The attackers targeted and set fire to a tent structure that had been established for treating suspected and confirmed Ebola cases. The facility was operated by the international medical organization Doctors Without Borders. While initial reports indicate no injuries occurred during the attack, the fire created panic among medical staff and patients alike.
Dr. Richard Lokudi, director of Mongbwalu hospital, expressed serious concern about the incident and its consequences. He emphasized that the escape of 18 suspected cases into the surrounding community poses significant public health risks and complicates containment efforts.
The attack followed a similar incident on Thursday in the town of Rwampara, where another treatment center was burned down. That assault occurred after authorities prevented family members from retrieving the body of a local resident suspected to have died from Ebola. The handling of deceased victims has become a particularly sensitive issue, as bodies of Ebola victims can be highly contagious and traditional burial practices may contribute to disease transmission.
On Saturday, communal burials for Ebola victims in Rwampara proceeded under heavy security presence. Armed soldiers and police officers monitored the proceedings as Red Cross workers in protective equipment lowered sealed coffins into the ground. Family members were required to maintain distance during the ceremony. David Basima, a Red Cross team leader overseeing burials, reported significant resistance from young people and community members, necessitating security intervention.
The World Health Organization has elevated the outbreak risk assessment for Congo from “high” to “very high,” though global spread risk remains low. WHO Director-General Tedros Adhanom Ghebreyesus reported 82 confirmed cases and seven deaths, while acknowledging the actual scale may be substantially larger. Current surveillance data indicates 750 suspected cases and 177 suspected deaths, with numbers expected to rise as monitoring expands.
The outbreak involves the Bundibugyo virus, a rare Ebola variant for which no vaccine currently exists. The virus spread undetected for weeks in Ituri province while authorities tested for more common Ebola strains, receiving negative results.
Three Red Cross volunteers have died from the outbreak in Mongbwalu. The organization believes these healthcare workers contracted the virus on March 27 while handling deceased individuals during humanitarian work unrelated to Ebola response. If confirmed, this would significantly alter the outbreak timeline, predating the previously identified first death in late April in Bunia, Ituri’s capital.
In response to the outbreak, northeastern Congo authorities have implemented restrictions banning funeral wakes and gatherings exceeding 50 people. Dr. Jean Kaseya of the Africa Centers for Disease Control and Prevention stressed that effective outbreak response requires building community trust.

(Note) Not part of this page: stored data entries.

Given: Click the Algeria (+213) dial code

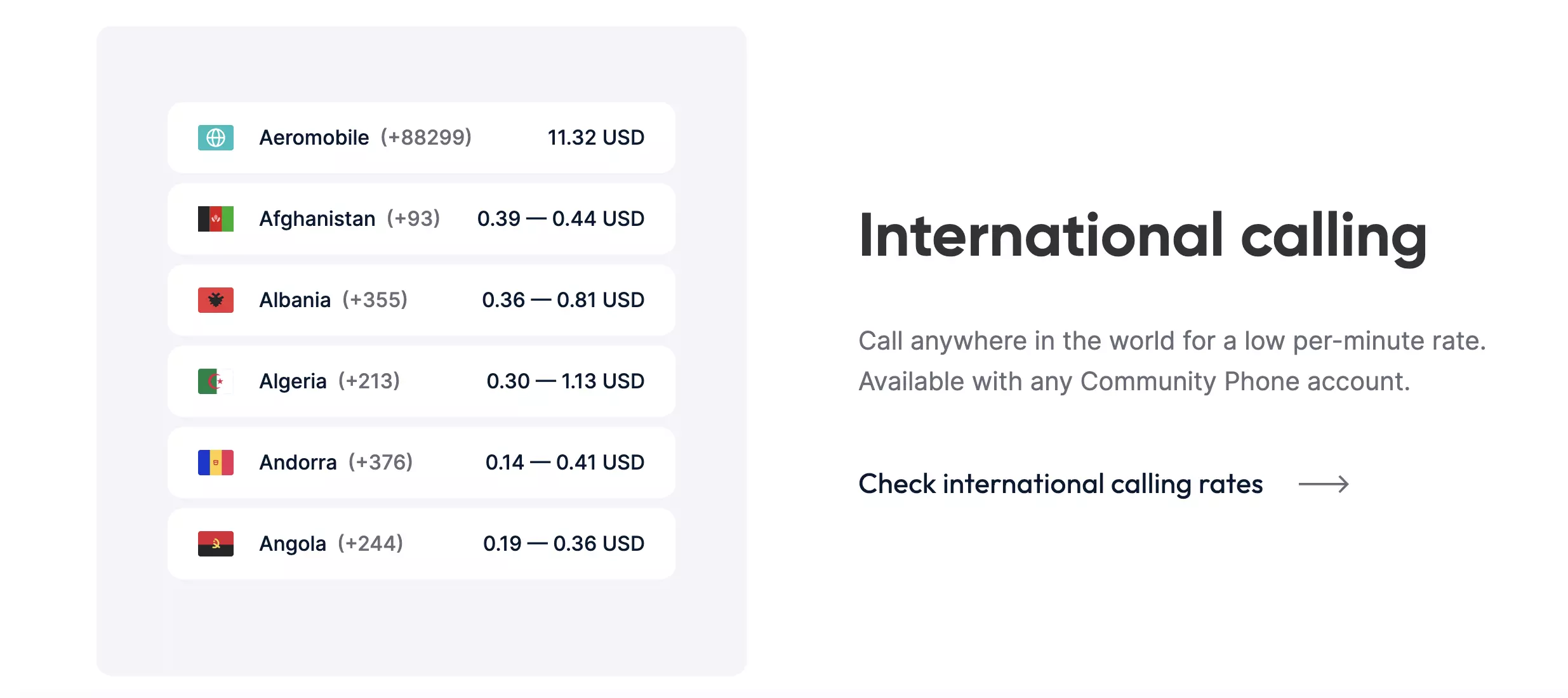Looking at the screenshot, I should coord(369,381).
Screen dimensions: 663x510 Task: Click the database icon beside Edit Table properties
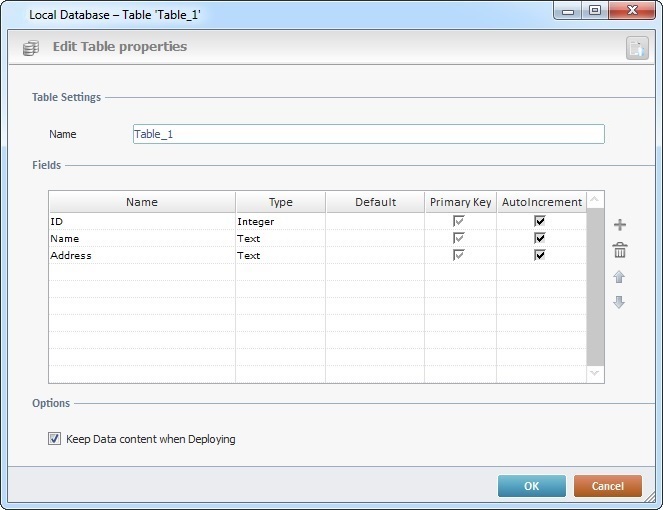(x=32, y=47)
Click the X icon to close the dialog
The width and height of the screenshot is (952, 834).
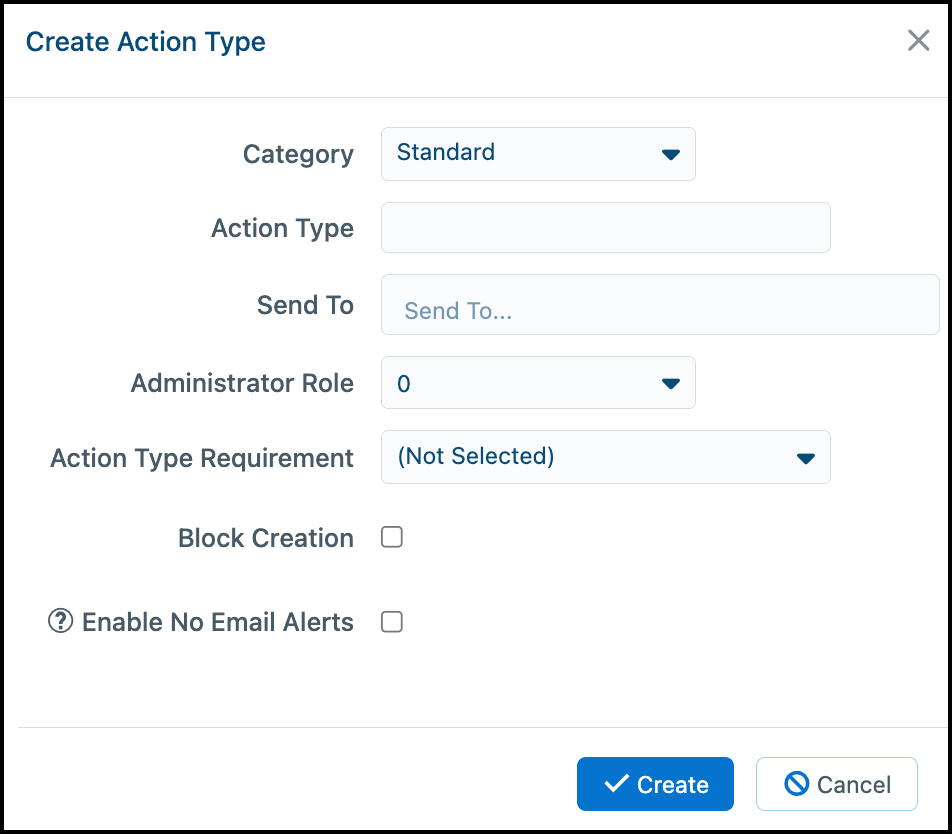point(918,40)
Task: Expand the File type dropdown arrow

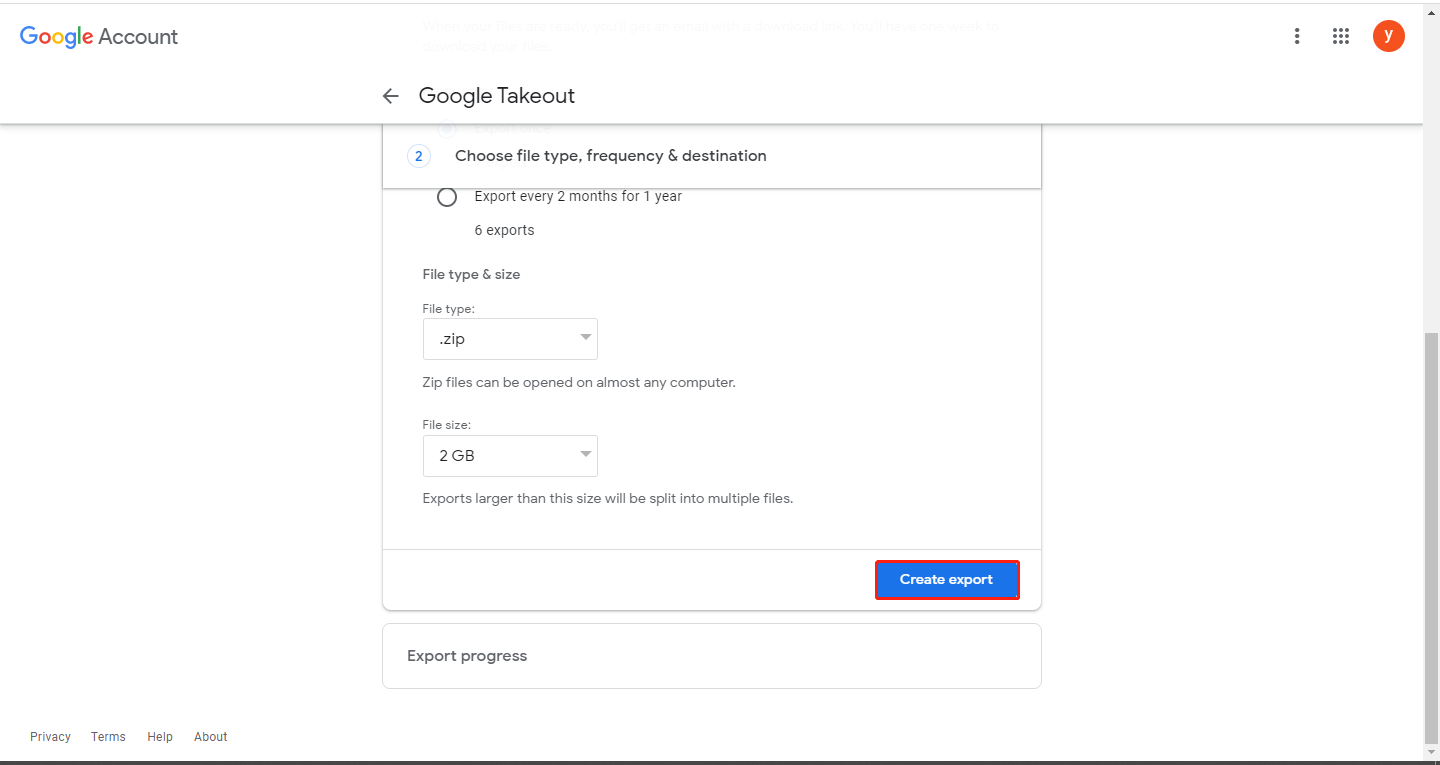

The United States has announced travel restrictions affecting green card holders who have recently visited affected regions. The federal health authorities are prohibiting permanent residents who have been in Congo, Uganda, or South Sudan from returning to the United States. The inclusion of South Sudan remains unclear, as no Ebola cases have been confirmed there during this outbreak. Officials stated these measures aim to ensure adequate screening, contact tracing, and medical monitoring capabilities for U.S. citizens.